Since scientific evidence increasingly indicates liver stiffness through MRE to serve as a QIB, studies to establish the variability of measurement, or precision, under a range of study conditions are needed [16]. Variability in the measurement of QIB is represented in terms of repeatability considered as the measurement variability under identical or nearly identical condition, and reproducibility, which refers to that under a variety of conditions [16, 17]. Reproducibility of the QIB is more easily transferrable to actual clinical setting wherein the measurement value is acquired under inherently inconsistent conditions [17]. Specifically, in longitudinal study requiring comparisons of repeated measurements over time, a robust QIB should be constantly reproducible to ensure reliability of the study. In this setting, it is important to distinguish between change that represents a true response to intervention and variability in measurement, based on reproducibility of the QIB [17].
Prior studies have assessed the repeatability and reproducibility of hepatic MRE using the same or different parameters of field strength, MRE pulse sequence including gradient echo (GRE) and spin echo–echo planar (SE-EPI) sequences, imager manufacturer, scan interval, and driver [18,19,20,21,22]. These studies and a recent inclusive meta-analysis reported good repeatability/reproducibility of hepatic MRE and provided a pooled repeatability coefficient (RC) of 22% [23]; while variability of the measurement value under a single scan variant is discussed in depth, the effect of combining relevant factors might still needs to be validated. Our study aimed to demonstrate the reproducibility of liver stiffness measured with MRE under various combinations of settings of field strength, pulse sequence, scan interval, and readers expressed in reproducibility coefficient (RDC).
Materials and methods
This prospective study was approved by our Institutional Review Board (IRB) and is compliant with Health Insurance Portability and Accountability Act (HIPAA). Written informed consent was obtained from all subjects.
Study design
The current study population was included in the prior study which reported the repeatability and reproducibility of proton density fat fraction measurement [24]. On a sample size calculation, 19 subjects were required to detect a correlation of 0.6 or greater when statistical power was set at 0.8 under a significance level of 0.05. With a dropout rate of 20%, 24 subjects were planned to be recruited.
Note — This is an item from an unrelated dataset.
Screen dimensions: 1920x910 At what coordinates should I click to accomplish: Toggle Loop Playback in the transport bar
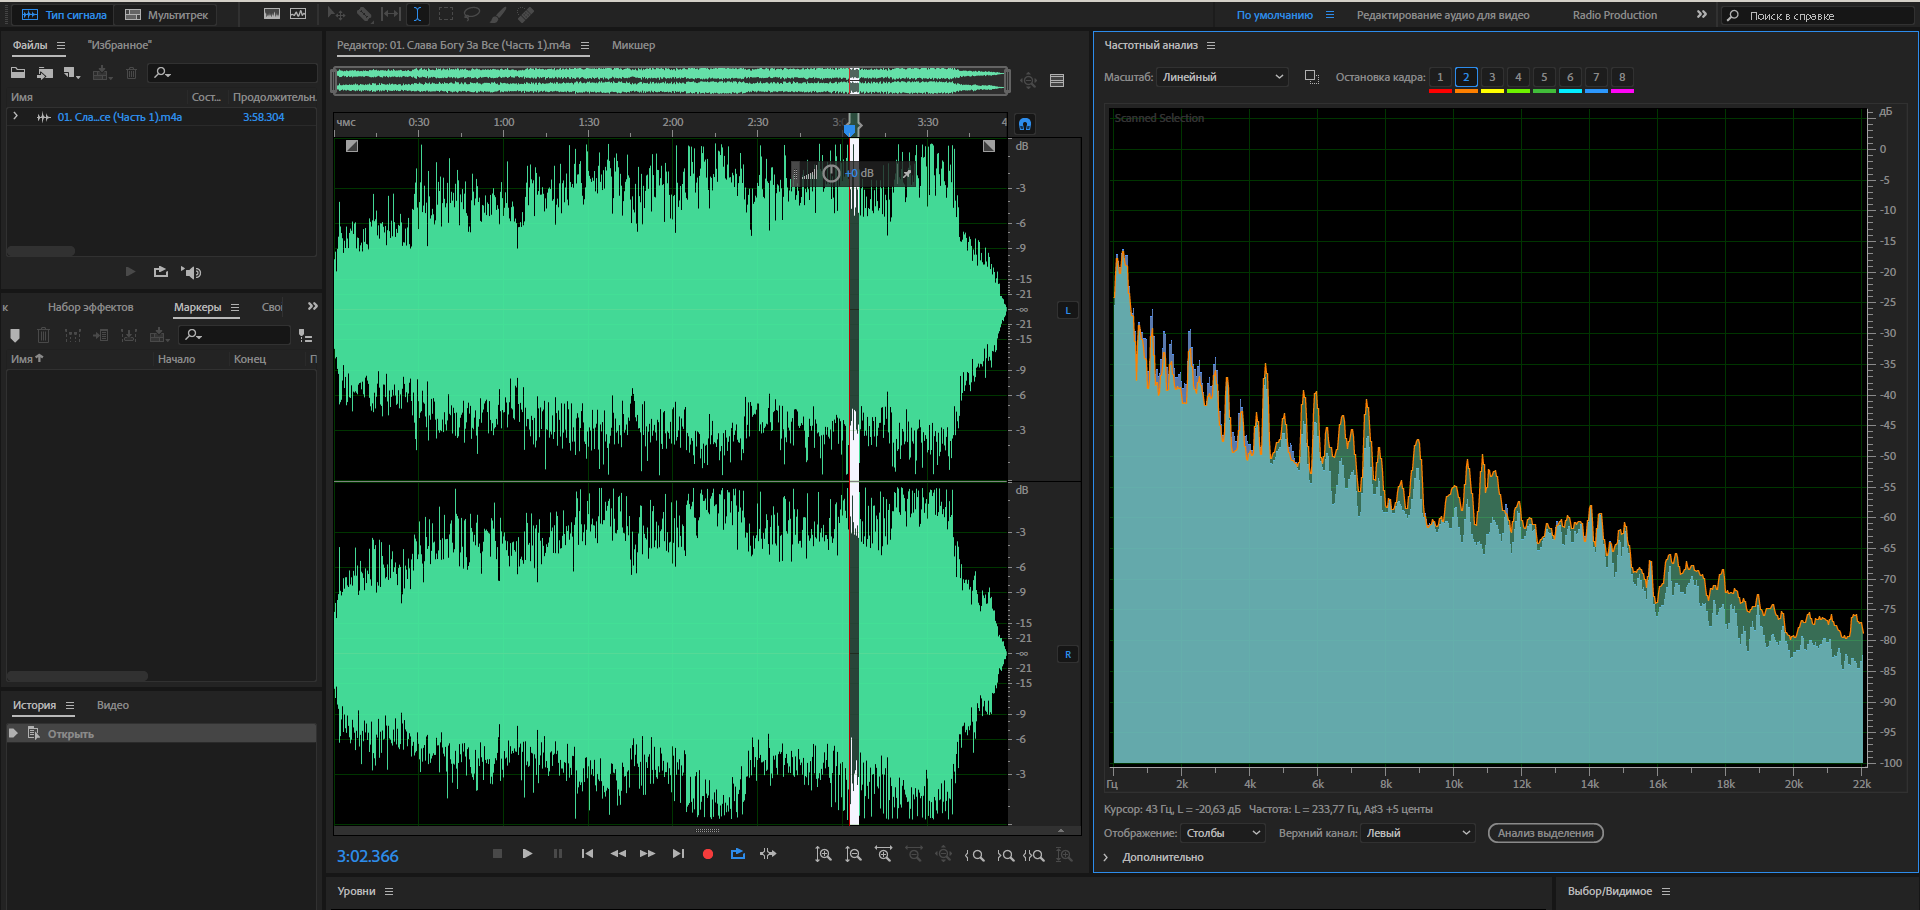click(x=738, y=854)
From August 2017 to December 2017, newly diagnosed NAFLD patients were prospectively enrolled from our outpatient clinic for liver disease. The diagnosis of NAFLD was based on radiologic evidence, clinical history, and biochemical profiles [25]: The inclusion criteria for the participants were (1) ≥ 18 years old, (2) hepatic parenchymal echogenicity brighter than renal cortex on screening ultrasound, (3) no significant amounts of alcohol consumption, (4) no coexisting chronic liver disease, and (5) no exposure to known hepatotoxins [25]. Subjects contraindicated to MRI were excluded from the study.
In all subjects, serial MRE was performed with 1.5 T (Signa HDxt; GE Healthcare, Milwaukee, WI, USA) and 3.0 T (Discovery 750 W; GE Healthcare) MR scanners on the same day less than 15 min apart, and after 2 weeks. MRE was performed at each field strength once per visit; thus, a total of four MRE examinations were performed per patient included in the study.
MRE setup and protocol
MRE was obtained using a commercially available MRE technique (MR-Touch; GE Healthcare). Subjects were instructed to fast for at least 4 h before the examination, and positioned with a phase-array coil centered at the liver. A passive driver was securely placed against the right anterior chest wall over the liver to transmit the 60-Hz acoustic waves generated by an active driver located outside the MRI suite. Six experienced MRI technologists performed the MRE, and we did not specifically match the technologist with the patient. After finishing the 1st scan, the patient was transported to the other room for the 2nd scan.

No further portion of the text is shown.